# RECORDS TO PROCESS:
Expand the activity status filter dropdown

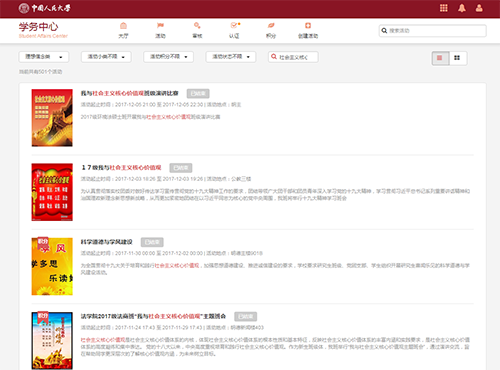click(x=231, y=57)
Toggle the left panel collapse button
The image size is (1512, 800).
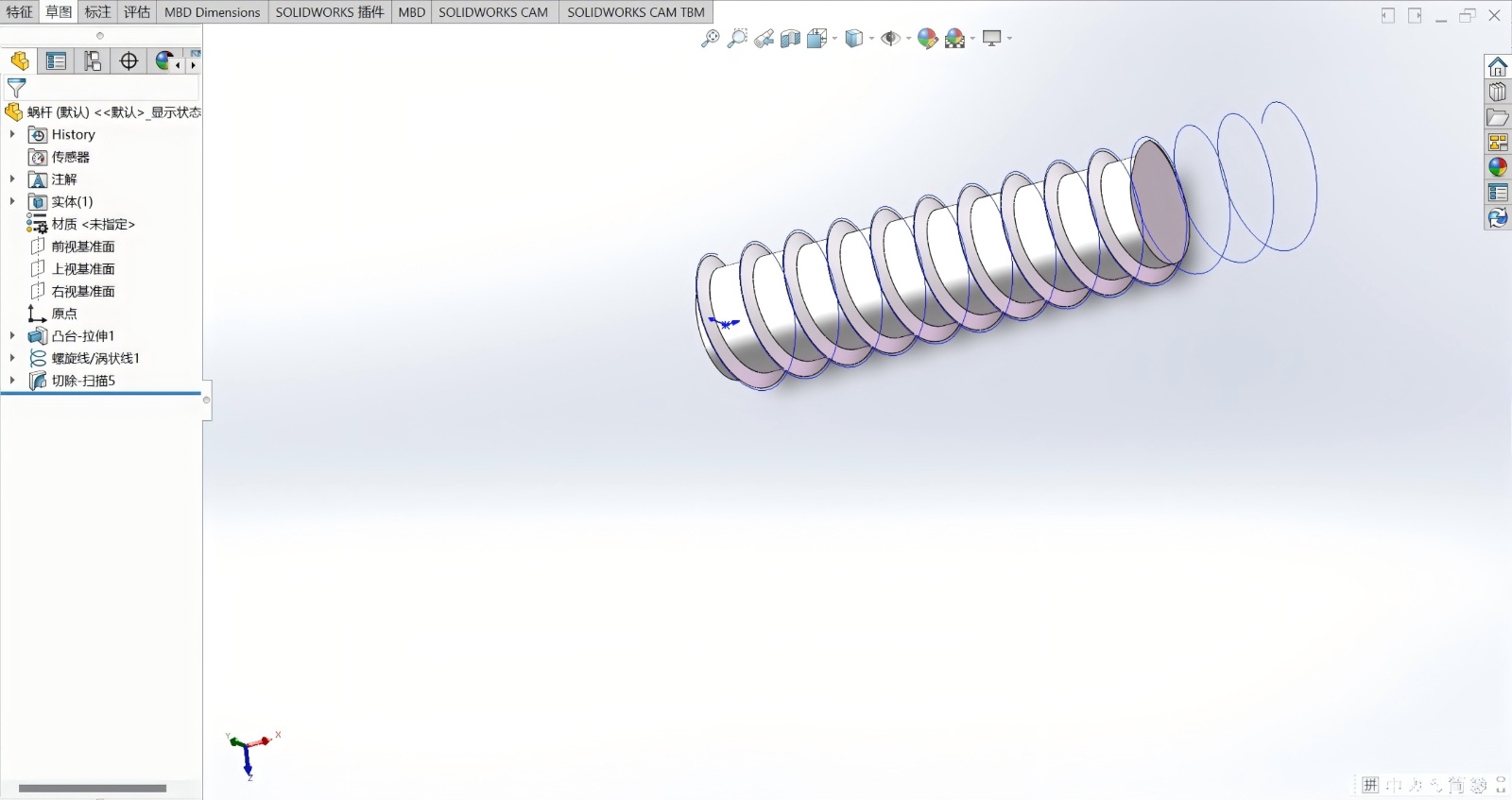point(1387,15)
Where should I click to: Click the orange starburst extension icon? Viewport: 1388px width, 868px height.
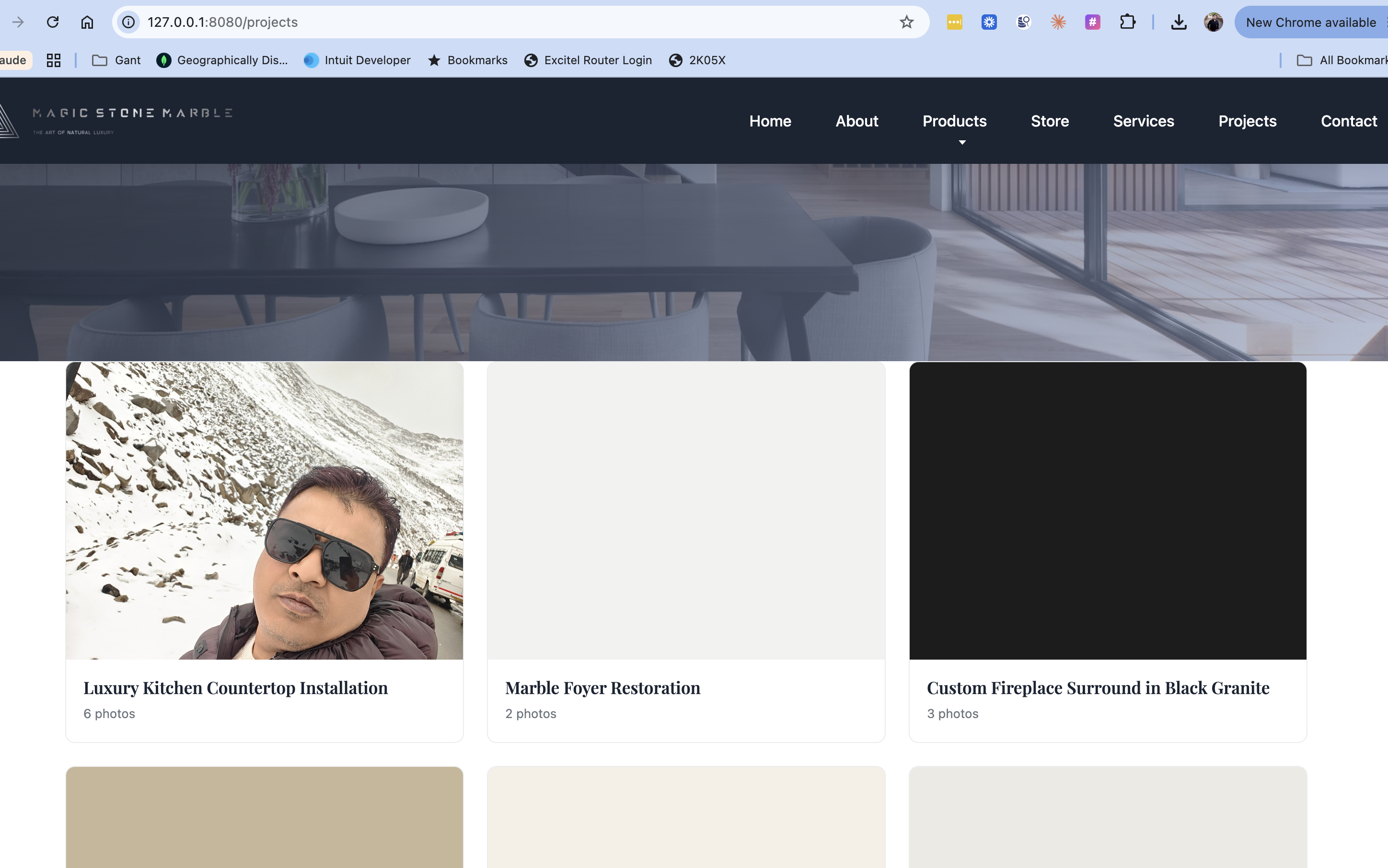click(1058, 23)
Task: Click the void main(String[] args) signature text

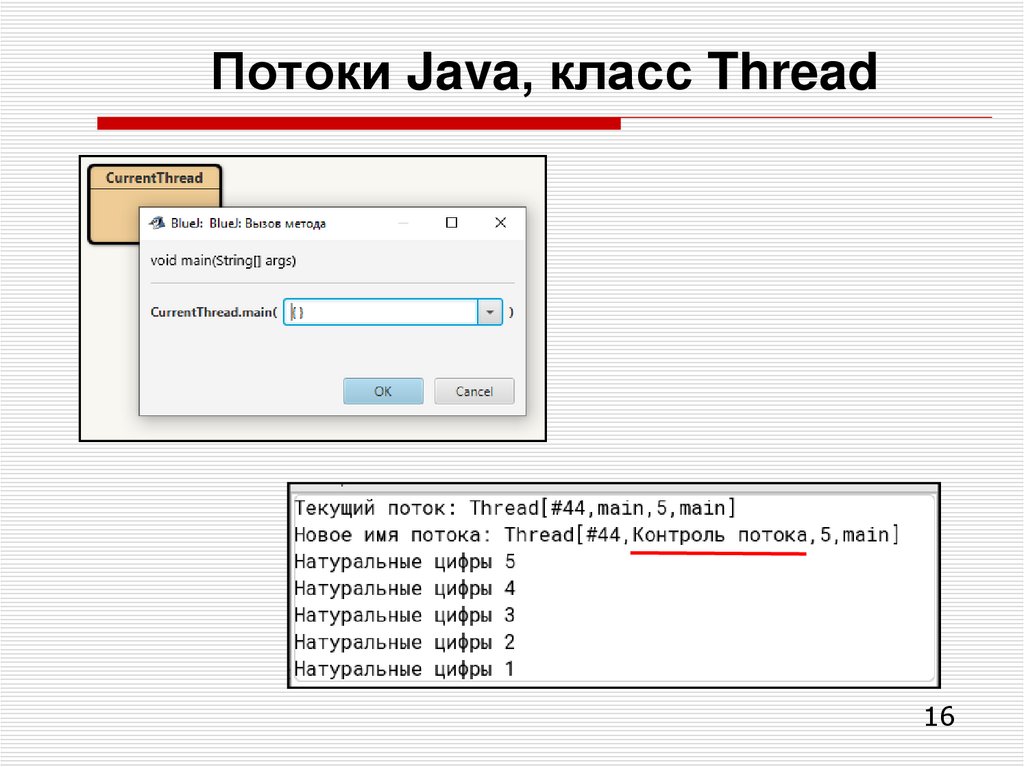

# EXERCISE OBJECTIVE:
Excluding all pictures, reproduce the records exactly as they appear above.

# TASK RESPONSE:
Expand the activity status filter dropdown

click(x=231, y=57)
Toggle the left panel collapse button
The image size is (1512, 800).
point(1387,15)
Where should I click to: Click the orange starburst extension icon? Viewport: 1388px width, 868px height.
click(1058, 23)
Task: Click the void main(String[] args) signature text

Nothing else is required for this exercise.